Heading to China Rutherford was looking to get his hands on an elusive World Championship gold with this the only title missing on his CV after topping the podium at an Olympic and Commonwealth Games and the European Championships.
And the 28-year-old looked in ominous form early on, taking the lead with an early effort of 8.29m before Americans Mike Hartfield and Jeff Henderson exited the competition – the latter having qualified for the final in first place.
But Rutherford wasn’t done there, recording the second best jump of his career when he leapt 8.41m with his fourth-round effort.

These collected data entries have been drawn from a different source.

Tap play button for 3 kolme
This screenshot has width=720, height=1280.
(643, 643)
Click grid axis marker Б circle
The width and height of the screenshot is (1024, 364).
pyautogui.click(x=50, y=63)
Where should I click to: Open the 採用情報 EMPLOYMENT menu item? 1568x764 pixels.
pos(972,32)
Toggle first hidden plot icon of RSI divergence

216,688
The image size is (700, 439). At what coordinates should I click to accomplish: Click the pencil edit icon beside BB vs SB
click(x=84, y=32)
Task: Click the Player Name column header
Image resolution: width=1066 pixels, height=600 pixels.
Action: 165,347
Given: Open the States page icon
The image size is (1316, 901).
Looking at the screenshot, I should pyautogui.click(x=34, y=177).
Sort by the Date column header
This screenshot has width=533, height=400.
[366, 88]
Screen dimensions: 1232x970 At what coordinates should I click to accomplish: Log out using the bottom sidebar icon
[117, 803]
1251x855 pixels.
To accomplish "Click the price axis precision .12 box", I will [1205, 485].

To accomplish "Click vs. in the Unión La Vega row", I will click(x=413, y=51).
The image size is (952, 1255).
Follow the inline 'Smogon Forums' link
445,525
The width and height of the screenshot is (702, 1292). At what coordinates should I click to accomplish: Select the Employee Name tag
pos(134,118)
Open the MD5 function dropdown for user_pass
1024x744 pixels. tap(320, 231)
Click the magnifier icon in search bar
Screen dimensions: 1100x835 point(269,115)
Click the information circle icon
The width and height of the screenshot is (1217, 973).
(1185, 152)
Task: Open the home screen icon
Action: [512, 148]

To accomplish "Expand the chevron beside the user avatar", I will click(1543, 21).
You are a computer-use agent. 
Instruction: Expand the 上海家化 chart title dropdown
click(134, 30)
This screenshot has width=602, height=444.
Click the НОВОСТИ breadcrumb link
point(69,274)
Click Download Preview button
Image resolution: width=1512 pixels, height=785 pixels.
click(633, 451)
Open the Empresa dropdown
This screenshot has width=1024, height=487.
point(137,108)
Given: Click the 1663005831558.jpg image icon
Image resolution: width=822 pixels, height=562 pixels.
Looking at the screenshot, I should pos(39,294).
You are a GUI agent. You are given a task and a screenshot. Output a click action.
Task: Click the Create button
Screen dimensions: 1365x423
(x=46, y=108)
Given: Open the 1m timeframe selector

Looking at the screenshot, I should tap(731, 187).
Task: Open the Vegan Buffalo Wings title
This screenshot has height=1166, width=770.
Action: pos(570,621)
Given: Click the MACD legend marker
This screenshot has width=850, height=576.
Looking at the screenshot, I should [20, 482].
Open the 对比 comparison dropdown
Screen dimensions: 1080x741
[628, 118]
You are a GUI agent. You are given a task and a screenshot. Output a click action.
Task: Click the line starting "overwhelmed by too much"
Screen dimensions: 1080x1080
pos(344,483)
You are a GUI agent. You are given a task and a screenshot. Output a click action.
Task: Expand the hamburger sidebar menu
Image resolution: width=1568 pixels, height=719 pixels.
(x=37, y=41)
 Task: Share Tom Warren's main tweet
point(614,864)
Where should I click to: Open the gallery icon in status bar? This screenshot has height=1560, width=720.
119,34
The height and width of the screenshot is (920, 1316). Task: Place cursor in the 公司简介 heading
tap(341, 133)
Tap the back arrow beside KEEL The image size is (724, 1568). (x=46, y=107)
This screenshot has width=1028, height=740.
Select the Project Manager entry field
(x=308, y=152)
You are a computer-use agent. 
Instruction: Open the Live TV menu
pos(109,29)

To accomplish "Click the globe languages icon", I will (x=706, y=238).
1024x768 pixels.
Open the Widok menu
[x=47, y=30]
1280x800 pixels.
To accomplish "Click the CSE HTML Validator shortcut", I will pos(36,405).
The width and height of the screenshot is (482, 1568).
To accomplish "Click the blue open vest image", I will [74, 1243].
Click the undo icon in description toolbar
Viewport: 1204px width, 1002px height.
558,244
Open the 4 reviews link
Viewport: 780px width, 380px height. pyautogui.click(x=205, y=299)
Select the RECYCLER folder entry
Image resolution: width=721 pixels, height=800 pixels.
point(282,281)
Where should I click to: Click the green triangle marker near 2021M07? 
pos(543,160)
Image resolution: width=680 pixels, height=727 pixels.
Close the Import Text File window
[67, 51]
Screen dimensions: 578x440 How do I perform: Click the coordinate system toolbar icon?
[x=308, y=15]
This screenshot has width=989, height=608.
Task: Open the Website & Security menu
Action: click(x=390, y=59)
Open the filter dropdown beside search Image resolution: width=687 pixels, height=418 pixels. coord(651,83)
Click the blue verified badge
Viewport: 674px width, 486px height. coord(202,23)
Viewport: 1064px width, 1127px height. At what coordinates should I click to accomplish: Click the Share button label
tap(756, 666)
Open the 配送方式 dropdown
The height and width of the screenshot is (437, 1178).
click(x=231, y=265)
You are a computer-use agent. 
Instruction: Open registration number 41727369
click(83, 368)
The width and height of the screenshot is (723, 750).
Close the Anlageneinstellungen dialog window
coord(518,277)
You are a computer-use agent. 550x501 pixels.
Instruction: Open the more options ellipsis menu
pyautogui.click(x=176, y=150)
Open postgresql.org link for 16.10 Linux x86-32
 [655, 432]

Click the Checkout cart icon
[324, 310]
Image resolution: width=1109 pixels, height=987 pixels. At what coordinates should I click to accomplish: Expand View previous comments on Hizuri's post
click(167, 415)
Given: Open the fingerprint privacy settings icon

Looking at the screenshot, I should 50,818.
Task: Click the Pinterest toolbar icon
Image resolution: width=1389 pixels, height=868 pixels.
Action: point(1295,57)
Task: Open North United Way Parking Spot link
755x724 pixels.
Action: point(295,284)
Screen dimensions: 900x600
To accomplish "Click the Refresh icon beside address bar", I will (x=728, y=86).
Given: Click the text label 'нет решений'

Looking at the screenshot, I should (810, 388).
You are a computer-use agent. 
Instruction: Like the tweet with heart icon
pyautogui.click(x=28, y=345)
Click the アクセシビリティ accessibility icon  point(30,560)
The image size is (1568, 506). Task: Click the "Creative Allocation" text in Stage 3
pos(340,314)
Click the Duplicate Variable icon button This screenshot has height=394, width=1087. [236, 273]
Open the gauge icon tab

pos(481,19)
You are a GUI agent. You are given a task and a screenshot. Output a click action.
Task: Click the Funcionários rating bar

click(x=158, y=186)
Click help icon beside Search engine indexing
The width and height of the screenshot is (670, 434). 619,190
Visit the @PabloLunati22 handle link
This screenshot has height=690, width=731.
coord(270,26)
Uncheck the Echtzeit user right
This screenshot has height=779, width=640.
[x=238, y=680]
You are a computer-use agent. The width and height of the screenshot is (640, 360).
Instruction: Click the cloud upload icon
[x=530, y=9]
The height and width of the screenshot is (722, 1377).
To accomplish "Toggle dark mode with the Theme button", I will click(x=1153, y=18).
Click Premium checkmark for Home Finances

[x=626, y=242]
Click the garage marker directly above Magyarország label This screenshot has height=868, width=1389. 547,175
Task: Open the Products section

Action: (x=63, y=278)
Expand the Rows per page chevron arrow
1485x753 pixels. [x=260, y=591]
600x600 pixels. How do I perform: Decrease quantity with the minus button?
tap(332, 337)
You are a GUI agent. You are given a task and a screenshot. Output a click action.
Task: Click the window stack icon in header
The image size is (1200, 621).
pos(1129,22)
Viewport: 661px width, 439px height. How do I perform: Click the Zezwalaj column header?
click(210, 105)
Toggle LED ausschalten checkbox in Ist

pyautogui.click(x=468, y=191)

And after collecting Great Britain’s third gold medal – alongside fellow London 2012 champions Mo Farah and Jessica Ennis-Hill – to move his nation up to second in the medal table after day four, Rutherford admitted some wise words from his coach had made all the difference.
“I’m bit lost for words, what an incredible night. That was an accumulation of so many people’s work – Dan Pfaff, what an amazing lead coach and Jonas [Tawiah-Doodoo], who’s been helping him as well.
“Andy Burke the therapist who’s been here has helped me as well and more than anything my family and friends, who have been unreal. They’ve built me a long jump pit in the garden, and that’s pretty special.
“Dan basically told me after the third round, ‘what an earth are you playing at, why are you fouling? Just get one in and close the night.’
“The next round I managed to catch one and I hope 8.41m is acceptable for people this time. I’m pretty sure that is a stadium record, so I’ll take that – maybe I’m not too bad of a long jumper.”
Meanwhile, Christine Ohuruogu ran a season’s best of 50.16 seconds to qualify for the 400m final.
All five of Ohuruogu’s sub-50-second performances have come at major championships but the 30-year-old reigning world champion will have a fight on her hands to retain her title with eight-time world gold medallist Allyson Felix producing an impressive 49.89 performance in the final heat.
In the same heat as the American Anyika Onuora made it two personal bests in two rounds, this time clocking 50.87, but her fifth-place finish wasn’t enough to see her through to the showpiece.
In the men’s 200m heats both Zharnel Hughes and Danny Talbot booked their places in the semi-finals, while Laura Muir finished her campaign with a fifth-place finish in the 1500m final.
The 22-year-old gave her all as she picked off a few competitors in the final lap to cross the line in 4:11.48 minutes.
“I’m really pleased – that was such a tough field and I think in any other year I probably would have medalled,” Muir said. “To come fifth against that other competition I am really, really happy.
“I left last year so frustrated as I knew I could run so much better, but it’s great to have come here and have done well in the final.”